> ASSIGNMENT
Find the string "computer" in the listing below and return each line it appears in.

> SUPPLIED DATA
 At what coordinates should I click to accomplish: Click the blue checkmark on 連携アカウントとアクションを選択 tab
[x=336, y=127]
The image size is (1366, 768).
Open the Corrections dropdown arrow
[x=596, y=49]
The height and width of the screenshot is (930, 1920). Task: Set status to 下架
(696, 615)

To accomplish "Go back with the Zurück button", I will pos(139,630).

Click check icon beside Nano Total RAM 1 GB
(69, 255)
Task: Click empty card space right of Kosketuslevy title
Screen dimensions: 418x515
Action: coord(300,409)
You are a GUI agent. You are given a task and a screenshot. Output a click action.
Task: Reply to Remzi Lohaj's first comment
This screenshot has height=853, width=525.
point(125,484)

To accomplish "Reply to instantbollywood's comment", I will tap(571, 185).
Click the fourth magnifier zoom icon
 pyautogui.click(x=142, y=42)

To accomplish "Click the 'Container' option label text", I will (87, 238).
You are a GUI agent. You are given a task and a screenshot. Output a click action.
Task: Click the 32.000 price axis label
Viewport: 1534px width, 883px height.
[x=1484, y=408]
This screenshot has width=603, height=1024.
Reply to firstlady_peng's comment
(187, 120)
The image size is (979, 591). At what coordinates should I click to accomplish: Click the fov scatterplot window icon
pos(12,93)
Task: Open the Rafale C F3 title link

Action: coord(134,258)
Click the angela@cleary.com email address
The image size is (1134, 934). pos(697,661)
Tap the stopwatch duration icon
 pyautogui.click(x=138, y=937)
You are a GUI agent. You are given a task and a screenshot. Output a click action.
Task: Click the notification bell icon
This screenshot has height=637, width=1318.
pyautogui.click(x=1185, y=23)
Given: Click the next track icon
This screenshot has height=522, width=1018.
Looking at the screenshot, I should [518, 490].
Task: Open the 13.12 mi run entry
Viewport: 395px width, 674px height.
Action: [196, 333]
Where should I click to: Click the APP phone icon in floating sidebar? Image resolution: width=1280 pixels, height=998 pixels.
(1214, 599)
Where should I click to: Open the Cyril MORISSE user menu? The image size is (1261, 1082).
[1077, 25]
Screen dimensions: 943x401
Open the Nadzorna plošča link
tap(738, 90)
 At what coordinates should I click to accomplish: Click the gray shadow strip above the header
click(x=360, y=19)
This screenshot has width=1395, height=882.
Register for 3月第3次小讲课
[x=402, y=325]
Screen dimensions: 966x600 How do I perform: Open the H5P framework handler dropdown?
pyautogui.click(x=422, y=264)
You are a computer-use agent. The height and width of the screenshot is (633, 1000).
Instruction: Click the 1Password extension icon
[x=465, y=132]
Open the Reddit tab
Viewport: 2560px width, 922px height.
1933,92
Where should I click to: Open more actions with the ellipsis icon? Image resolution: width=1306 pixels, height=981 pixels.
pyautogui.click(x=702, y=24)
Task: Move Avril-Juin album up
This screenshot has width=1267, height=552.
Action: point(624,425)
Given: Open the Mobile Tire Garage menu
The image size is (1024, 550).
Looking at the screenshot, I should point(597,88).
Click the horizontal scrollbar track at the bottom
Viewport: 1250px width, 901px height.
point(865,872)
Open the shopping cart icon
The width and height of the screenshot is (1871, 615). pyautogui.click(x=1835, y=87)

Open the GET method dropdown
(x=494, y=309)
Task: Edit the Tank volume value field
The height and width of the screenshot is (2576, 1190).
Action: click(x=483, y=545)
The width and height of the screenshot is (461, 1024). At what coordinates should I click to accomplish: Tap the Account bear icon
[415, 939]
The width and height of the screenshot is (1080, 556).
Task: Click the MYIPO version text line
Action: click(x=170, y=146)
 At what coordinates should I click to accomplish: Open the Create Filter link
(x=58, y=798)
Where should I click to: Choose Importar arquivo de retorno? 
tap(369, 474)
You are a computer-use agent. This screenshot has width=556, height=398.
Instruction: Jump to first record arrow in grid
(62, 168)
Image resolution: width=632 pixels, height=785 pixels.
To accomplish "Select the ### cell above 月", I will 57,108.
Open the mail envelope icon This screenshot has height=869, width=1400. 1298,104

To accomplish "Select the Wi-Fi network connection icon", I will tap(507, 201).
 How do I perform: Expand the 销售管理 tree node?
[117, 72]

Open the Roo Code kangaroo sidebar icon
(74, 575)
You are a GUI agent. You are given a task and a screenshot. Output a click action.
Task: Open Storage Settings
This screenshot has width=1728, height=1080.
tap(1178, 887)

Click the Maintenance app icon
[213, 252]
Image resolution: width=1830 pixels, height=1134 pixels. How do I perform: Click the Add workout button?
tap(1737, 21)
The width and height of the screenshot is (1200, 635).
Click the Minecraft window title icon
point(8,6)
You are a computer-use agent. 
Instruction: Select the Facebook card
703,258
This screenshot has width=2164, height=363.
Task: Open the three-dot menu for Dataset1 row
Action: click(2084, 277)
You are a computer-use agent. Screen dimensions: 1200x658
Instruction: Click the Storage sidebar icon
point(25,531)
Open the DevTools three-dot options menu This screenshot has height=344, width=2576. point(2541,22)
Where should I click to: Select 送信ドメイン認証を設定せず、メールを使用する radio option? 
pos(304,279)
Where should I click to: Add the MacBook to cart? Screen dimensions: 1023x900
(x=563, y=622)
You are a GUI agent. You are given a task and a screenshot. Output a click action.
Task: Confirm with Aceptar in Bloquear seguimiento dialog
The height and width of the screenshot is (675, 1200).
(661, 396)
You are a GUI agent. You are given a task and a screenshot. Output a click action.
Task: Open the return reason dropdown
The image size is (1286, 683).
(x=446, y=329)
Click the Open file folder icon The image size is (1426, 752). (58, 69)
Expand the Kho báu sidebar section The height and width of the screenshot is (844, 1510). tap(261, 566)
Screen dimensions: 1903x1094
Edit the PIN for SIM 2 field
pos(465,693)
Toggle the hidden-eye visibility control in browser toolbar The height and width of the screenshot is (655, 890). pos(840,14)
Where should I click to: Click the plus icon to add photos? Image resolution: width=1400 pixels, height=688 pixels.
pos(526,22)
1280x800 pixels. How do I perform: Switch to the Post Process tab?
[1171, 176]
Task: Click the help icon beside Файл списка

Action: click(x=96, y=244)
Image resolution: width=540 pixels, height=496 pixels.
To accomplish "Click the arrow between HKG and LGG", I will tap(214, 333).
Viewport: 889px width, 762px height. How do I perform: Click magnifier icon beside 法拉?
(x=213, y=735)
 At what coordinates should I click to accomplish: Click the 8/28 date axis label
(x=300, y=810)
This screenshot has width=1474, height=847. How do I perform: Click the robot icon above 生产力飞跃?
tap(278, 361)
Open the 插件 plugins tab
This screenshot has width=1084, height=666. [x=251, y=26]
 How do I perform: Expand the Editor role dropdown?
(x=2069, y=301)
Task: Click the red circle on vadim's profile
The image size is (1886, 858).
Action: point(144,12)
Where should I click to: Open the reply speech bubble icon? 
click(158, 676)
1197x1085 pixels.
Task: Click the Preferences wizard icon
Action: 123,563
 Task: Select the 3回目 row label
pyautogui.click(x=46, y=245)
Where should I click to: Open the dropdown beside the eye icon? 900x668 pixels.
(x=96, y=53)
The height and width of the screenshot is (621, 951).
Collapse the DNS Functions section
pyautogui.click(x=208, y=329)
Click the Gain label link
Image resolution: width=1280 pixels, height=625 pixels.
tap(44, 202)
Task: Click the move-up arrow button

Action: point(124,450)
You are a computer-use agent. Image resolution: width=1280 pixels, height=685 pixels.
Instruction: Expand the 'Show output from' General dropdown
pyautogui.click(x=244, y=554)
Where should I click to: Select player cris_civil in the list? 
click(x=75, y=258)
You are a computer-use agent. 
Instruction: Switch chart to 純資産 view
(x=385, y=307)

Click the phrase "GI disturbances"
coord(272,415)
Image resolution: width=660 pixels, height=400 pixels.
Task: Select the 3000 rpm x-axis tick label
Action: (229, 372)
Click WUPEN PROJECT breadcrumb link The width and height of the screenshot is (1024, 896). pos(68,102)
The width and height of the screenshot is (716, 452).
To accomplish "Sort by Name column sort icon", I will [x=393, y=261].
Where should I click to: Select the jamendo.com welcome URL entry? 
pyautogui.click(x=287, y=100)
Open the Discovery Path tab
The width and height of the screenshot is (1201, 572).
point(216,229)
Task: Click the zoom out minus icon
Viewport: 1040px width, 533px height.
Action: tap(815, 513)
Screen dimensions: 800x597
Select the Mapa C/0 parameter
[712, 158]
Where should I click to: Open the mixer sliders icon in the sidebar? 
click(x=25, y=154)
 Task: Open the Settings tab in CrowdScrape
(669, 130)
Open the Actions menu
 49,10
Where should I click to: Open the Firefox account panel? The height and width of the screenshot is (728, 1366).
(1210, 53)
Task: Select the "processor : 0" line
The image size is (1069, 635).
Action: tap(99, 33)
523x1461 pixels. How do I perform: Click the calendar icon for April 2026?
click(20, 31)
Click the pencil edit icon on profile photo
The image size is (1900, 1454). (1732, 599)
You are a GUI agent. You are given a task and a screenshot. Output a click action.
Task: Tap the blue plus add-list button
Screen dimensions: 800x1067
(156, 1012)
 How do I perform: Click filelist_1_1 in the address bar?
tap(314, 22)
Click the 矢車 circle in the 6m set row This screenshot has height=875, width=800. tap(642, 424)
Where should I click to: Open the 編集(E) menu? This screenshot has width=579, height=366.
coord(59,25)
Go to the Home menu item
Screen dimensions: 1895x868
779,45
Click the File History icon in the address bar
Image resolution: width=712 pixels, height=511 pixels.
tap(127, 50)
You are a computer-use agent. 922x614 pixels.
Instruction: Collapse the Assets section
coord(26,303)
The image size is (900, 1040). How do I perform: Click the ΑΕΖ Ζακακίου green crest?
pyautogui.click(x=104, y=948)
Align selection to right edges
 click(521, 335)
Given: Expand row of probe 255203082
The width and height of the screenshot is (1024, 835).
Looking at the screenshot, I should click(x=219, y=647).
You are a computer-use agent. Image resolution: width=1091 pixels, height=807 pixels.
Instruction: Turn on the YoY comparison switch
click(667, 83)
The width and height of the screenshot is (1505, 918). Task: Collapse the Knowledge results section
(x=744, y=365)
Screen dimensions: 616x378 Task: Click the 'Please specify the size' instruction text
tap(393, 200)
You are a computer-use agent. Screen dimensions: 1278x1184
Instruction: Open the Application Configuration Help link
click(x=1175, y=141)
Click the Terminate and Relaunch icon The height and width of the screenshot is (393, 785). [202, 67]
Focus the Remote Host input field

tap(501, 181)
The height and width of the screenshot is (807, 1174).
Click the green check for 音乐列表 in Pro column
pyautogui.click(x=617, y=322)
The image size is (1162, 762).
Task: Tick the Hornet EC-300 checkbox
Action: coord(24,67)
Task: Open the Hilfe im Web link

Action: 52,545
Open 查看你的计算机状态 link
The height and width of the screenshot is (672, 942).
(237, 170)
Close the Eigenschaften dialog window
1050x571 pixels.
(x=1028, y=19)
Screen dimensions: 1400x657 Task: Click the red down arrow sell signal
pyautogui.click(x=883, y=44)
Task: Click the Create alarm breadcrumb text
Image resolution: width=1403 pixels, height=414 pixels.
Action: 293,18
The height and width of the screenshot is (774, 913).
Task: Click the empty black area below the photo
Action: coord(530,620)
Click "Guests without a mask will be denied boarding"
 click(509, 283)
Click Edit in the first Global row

> SOLUTION TO THIS EXERCISE
You are a computer-use agent. The height and width of the screenshot is (633, 1000).
You are a computer-use agent. This screenshot has width=556, height=398.
You are a computer-use agent. 
You are a computer-use agent. Screen dimensions: 1200x658
You are a computer-use agent. Image resolution: width=1280 pixels, height=685 pixels.
You are a computer-use agent. 
You are a computer-use agent. 922x614 pixels.
You are a computer-use agent. Image resolution: width=1091 pixels, height=807 pixels.
You are a computer-use agent. Screen dimensions: 1278x1184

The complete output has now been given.